◆ **WORK REQUEST**
Every entry needs to appear again exactly as written below.
*** DATA FOR PROCESSING ***
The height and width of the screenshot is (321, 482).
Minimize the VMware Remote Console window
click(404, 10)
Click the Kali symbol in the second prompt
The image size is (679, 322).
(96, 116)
*** End of DATA FOR PROCESSING ***
◆ **EXERCISE OUTPUT**
The height and width of the screenshot is (321, 482).
Minimize the VMware Remote Console window
click(404, 10)
Click the Kali symbol in the second prompt
The image size is (679, 322).
(96, 116)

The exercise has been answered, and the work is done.